- What you are asked to do: Which lines run from the line with "2292x1392 pixels." through the line with "The height and width of the screenshot is (837, 960)." in the entries below? Print them exactly, both ends included, and nothing more.

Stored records
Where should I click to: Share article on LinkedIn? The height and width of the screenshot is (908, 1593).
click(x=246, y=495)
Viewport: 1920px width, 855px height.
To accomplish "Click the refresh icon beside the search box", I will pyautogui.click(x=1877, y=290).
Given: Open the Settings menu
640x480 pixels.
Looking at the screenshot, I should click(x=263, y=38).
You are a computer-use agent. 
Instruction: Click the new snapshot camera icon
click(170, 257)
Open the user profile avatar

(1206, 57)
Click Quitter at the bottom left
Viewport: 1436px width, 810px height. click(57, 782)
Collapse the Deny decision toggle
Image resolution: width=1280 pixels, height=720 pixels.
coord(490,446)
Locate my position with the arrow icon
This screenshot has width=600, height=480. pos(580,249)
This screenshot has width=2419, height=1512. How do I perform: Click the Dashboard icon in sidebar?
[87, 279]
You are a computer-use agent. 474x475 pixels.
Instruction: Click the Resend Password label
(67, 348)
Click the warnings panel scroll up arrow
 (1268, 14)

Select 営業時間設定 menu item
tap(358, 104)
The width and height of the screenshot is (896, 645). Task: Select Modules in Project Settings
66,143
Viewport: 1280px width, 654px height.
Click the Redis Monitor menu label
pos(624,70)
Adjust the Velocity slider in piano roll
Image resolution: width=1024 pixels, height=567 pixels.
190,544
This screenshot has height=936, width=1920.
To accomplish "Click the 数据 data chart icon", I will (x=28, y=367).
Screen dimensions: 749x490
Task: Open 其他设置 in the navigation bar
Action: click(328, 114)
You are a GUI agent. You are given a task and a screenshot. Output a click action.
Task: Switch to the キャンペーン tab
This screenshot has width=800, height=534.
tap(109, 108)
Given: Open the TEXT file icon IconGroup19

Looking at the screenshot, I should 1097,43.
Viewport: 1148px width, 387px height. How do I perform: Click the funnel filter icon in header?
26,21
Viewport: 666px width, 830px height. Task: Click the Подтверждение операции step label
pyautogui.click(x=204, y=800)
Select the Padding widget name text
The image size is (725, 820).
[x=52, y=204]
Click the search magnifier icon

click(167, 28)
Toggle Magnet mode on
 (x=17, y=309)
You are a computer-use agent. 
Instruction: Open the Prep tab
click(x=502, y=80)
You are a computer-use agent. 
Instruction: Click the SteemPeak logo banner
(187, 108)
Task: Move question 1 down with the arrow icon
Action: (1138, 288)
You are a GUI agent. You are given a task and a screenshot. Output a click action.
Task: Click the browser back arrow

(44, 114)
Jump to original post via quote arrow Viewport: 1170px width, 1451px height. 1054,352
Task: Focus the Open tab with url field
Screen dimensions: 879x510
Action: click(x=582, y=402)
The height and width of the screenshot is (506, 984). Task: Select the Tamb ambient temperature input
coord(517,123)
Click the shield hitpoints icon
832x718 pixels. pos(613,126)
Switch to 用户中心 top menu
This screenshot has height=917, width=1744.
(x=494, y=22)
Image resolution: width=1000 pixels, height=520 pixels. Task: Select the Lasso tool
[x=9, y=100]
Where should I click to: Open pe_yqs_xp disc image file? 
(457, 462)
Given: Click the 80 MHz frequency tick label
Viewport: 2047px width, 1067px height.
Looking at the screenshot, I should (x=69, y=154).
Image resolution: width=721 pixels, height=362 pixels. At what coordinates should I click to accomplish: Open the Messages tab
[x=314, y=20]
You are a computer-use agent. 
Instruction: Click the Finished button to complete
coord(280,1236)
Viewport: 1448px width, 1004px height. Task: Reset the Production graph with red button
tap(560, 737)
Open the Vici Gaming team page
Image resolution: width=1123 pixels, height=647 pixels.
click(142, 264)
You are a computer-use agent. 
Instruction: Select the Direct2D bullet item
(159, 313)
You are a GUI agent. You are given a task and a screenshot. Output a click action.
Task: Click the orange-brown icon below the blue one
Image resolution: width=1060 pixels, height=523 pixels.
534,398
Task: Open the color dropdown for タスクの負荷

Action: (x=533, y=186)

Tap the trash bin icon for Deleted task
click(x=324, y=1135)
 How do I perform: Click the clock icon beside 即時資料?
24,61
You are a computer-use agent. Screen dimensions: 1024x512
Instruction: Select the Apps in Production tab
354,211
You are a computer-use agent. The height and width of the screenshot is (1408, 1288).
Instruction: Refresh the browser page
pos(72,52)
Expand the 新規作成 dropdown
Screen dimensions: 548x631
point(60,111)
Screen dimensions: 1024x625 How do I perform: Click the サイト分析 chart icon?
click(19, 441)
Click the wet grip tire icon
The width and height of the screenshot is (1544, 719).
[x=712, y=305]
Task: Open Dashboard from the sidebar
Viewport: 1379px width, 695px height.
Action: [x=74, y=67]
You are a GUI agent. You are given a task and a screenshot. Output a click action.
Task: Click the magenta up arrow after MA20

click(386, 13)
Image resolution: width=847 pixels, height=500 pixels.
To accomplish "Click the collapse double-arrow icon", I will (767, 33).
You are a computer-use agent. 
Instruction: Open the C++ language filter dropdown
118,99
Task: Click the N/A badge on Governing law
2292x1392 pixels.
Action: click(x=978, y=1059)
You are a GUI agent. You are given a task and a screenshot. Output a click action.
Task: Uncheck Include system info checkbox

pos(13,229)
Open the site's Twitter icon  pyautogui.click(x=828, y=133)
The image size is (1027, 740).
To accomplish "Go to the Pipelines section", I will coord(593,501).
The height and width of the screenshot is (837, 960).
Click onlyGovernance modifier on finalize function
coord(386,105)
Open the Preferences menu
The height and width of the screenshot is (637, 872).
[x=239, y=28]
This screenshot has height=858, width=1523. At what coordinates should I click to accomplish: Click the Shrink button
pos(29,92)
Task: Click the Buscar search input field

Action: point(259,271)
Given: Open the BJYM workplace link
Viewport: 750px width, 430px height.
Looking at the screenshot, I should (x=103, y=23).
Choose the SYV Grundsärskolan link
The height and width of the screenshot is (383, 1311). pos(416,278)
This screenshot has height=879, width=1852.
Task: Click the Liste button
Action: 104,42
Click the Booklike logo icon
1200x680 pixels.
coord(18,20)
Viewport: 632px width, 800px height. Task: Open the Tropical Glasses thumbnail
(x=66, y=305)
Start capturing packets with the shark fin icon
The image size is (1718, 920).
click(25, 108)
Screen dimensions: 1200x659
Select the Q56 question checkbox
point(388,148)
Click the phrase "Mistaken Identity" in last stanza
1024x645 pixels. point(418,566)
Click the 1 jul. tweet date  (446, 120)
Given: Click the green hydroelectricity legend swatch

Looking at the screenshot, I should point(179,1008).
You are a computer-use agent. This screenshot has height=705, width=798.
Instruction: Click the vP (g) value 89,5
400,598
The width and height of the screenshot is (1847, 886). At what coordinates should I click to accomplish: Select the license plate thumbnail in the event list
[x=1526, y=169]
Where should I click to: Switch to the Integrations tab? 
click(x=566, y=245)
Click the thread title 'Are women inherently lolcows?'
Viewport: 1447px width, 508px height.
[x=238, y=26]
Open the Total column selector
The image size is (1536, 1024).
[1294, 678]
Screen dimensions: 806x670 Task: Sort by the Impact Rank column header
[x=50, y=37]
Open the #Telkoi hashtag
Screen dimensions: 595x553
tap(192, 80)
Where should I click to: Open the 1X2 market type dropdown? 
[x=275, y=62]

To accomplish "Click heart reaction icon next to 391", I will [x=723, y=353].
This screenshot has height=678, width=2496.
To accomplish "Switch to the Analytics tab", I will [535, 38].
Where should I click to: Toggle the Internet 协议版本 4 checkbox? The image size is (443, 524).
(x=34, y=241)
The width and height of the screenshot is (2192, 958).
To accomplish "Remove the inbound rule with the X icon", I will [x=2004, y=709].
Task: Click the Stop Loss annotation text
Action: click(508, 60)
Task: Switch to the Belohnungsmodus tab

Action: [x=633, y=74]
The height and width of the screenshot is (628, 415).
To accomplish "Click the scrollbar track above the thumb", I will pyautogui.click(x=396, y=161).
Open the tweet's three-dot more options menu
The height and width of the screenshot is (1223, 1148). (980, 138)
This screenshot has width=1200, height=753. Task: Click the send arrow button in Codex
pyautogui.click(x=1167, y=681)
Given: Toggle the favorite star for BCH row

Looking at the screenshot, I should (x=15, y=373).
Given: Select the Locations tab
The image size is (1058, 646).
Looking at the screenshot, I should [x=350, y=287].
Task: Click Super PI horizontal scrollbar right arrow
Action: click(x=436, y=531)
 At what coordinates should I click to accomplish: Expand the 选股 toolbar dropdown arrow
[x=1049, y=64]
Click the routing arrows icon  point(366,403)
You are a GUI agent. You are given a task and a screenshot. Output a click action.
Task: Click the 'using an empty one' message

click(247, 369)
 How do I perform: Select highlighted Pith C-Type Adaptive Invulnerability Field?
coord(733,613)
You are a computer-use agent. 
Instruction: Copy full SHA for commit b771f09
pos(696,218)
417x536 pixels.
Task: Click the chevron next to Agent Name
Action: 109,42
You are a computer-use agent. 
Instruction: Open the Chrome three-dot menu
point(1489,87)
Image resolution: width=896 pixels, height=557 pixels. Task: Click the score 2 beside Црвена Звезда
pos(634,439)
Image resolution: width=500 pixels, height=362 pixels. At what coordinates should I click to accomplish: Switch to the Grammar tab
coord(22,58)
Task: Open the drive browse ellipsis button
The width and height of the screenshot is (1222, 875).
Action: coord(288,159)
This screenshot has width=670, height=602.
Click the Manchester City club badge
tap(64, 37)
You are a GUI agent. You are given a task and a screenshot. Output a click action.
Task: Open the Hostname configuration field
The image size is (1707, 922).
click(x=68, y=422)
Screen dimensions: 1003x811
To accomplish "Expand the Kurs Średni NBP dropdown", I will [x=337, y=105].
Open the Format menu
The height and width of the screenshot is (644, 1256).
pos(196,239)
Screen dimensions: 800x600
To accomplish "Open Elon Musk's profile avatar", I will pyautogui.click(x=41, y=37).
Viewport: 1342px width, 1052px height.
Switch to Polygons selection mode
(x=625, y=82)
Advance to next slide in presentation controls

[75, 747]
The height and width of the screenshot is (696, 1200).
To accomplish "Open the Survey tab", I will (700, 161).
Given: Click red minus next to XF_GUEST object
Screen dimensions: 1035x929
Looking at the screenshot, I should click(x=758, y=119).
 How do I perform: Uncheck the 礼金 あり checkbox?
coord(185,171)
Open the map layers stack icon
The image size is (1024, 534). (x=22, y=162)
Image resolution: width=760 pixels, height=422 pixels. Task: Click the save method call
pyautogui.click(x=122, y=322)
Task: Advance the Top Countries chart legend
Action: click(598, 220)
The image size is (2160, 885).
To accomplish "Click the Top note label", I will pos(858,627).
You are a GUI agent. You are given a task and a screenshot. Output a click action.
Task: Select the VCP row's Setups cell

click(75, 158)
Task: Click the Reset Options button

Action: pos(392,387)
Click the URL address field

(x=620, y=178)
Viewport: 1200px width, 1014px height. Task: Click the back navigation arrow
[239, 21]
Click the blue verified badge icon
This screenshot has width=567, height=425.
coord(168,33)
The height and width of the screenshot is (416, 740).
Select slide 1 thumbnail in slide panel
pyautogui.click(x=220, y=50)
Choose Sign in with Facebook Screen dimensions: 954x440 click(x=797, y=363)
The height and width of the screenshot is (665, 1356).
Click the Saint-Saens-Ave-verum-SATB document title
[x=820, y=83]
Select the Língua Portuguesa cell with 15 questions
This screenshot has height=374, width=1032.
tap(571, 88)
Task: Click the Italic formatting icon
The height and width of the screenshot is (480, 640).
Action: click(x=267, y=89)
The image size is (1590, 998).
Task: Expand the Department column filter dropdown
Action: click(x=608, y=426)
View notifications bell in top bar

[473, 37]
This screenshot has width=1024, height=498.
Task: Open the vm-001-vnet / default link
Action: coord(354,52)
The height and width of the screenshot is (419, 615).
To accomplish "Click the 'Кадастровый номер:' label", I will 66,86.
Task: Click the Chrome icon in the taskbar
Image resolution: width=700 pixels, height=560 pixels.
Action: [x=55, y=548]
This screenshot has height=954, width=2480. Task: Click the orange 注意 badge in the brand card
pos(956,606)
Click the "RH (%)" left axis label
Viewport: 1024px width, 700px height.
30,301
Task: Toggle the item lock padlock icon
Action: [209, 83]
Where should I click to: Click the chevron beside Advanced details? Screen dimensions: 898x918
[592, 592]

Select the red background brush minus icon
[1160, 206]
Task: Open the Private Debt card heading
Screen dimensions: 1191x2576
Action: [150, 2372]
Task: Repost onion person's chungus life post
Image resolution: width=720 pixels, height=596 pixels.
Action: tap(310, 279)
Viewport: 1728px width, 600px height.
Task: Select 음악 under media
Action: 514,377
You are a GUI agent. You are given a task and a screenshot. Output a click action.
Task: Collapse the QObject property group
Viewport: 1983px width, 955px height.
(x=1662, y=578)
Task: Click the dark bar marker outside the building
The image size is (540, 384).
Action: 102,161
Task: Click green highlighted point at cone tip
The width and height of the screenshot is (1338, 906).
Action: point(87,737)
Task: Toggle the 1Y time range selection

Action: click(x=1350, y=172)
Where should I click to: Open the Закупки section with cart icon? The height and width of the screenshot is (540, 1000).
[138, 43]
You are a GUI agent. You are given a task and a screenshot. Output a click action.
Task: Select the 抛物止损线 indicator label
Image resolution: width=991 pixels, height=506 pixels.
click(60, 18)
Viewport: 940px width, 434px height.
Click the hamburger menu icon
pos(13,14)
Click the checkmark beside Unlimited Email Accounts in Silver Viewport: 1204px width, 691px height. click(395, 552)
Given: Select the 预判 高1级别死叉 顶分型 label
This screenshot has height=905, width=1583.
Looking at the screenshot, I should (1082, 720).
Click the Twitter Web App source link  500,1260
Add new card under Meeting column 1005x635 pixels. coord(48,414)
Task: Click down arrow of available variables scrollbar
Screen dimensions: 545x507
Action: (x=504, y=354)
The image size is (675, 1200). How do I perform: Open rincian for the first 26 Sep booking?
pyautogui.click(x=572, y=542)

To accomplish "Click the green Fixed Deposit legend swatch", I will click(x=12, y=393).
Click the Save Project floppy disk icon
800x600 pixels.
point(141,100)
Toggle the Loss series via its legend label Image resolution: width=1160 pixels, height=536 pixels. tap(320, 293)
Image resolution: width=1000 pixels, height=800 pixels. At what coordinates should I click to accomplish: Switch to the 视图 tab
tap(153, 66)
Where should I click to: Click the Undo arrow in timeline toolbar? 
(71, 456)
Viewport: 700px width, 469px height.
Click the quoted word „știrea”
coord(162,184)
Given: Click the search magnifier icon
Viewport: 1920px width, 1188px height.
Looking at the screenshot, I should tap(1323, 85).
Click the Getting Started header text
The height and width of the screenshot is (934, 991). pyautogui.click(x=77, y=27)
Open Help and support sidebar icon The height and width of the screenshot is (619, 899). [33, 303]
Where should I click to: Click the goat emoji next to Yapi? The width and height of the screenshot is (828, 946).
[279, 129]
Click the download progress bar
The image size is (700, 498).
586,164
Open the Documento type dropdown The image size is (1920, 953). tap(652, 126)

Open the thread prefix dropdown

- Response:
2292x1392 pixels.
Action: click(x=978, y=1059)
You are a GUI agent. You are given a task and a screenshot. Output a click action.
Task: Uncheck Include system info checkbox

pos(13,229)
Open the site's Twitter icon  pyautogui.click(x=828, y=133)
The image size is (1027, 740).
To accomplish "Go to the Pipelines section", I will coord(593,501).
The height and width of the screenshot is (837, 960).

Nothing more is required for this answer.